— Directions —
Print the stretch of the stock market commentary below from "While we are" through "more than doubled.", word for word.

--- start of Excerpted text ---

The stock market just ended its best first quarter since 1998. This strong performance continued on the heels of a strong fourth quarter last year. The fuel for this rally has been economic improvement across the board in the U.S. as well as renewed hope for the economic situation in Europe. Corporate earnings remain strong and we are finally beginning to see meaningful improvement on the employment front. Consumer confidence and spending are rising and people are beginning to become more optimistic that the economic improvement is for real.
While we are generally optimistic for the markets this year, a pullback in stocks over the near term would not surprise us. Healthy markets occasionally pause to digest gains, and since the last six months have been straight up, we are probably due for some rest to catch our breath. Pullbacks of 3% to 5% in the stock market happen every two to three months on average. In fact, since the market low in early March of 2009, there have been 11 separate pullbacks of at least 5%. The average pullback has been 8.8% over an average of 18 days. The deepest pullback was 17.2% over 24 days last August. During those three years and eleven pullbacks, the stock market has more than doubled.
Many people ask us when the market volatility will subside and more “normal” markets will return. In reality, “normal” and volatile are one and the same. While we sometimes have extreme periods of volatility, such as late 2008 and early 2009, the reality is that capital markets move up and down on a routine basis. The ratio of up days to down days in the stock market is 53% to 47%, which surprises most people. This is why we always talk about the importance of keeping a long term view of investing. There simply is no way to be in stocks when they are rising and out of stocks when they are falling. We design and construct our portfolios to take advantage of the benefits of diversification and the correlations of different asset classes to each other. While we can’t eliminate your portfolio’s volatility, we can spread out and minimize the risk as much as possible.

--- end of Excerpted text ---
--- start of Data lines ---

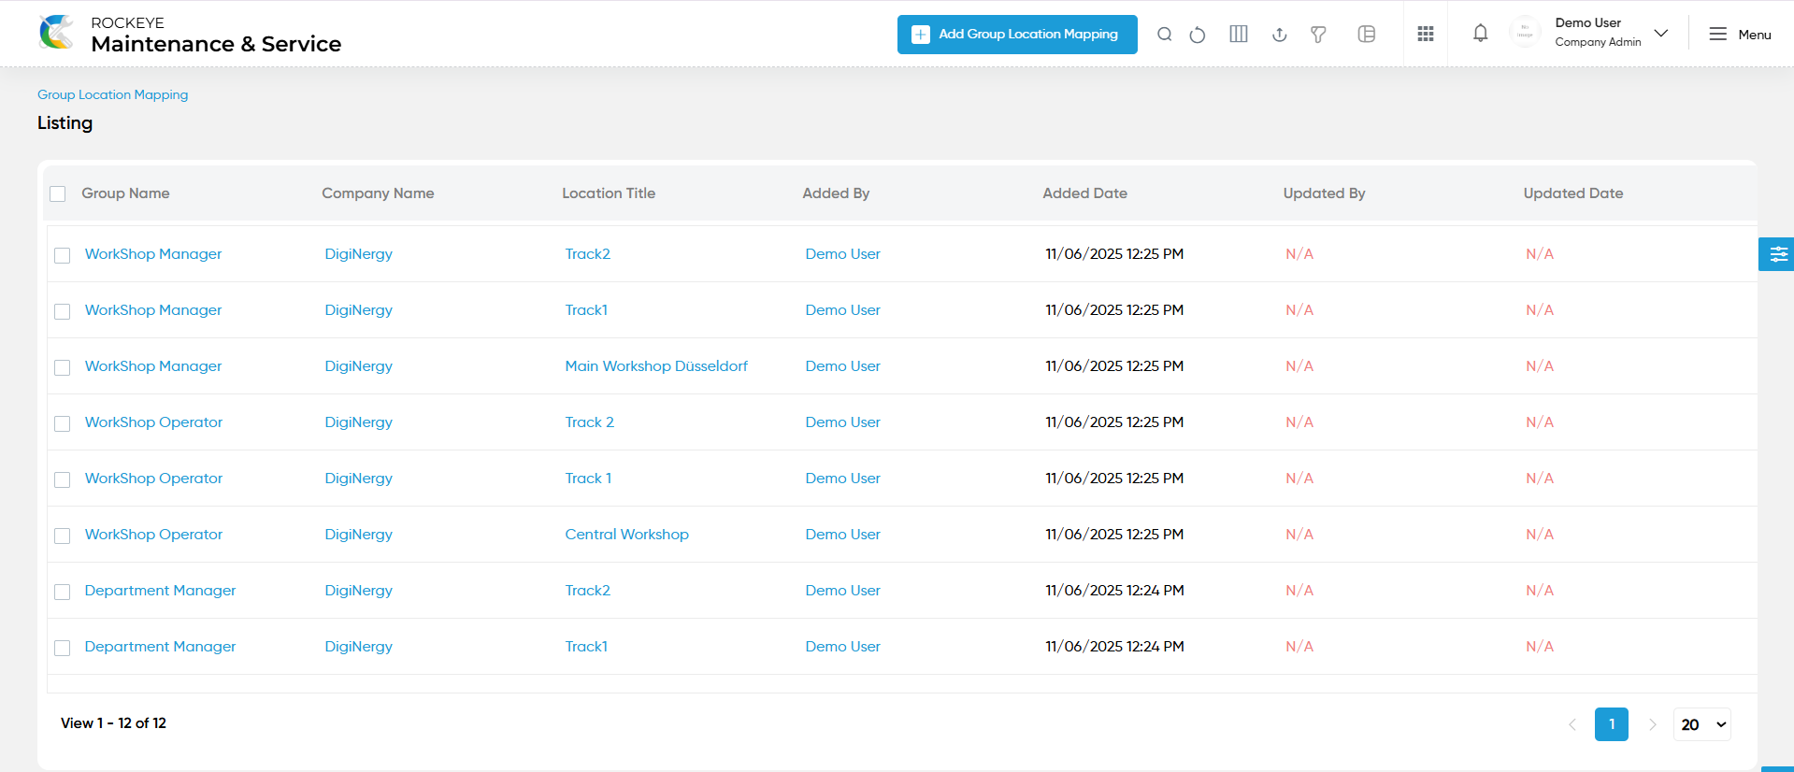Viewport: 1794px width, 772px height.
Task: Expand the Demo User profile dropdown
Action: (1661, 34)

--- end of Data lines ---

— Task result —
While we are generally optimistic for the markets this year, a pullback in stocks over the near term would not surprise us. Healthy markets occasionally pause to digest gains, and since the last six months have been straight up, we are probably due for some rest to catch our breath. Pullbacks of 3% to 5% in the stock market happen every two to three months on average. In fact, since the market low in early March of 2009, there have been 11 separate pullbacks of at least 5%. The average pullback has been 8.8% over an average of 18 days. The deepest pullback was 17.2% over 24 days last August. During those three years and eleven pullbacks, the stock market has more than doubled.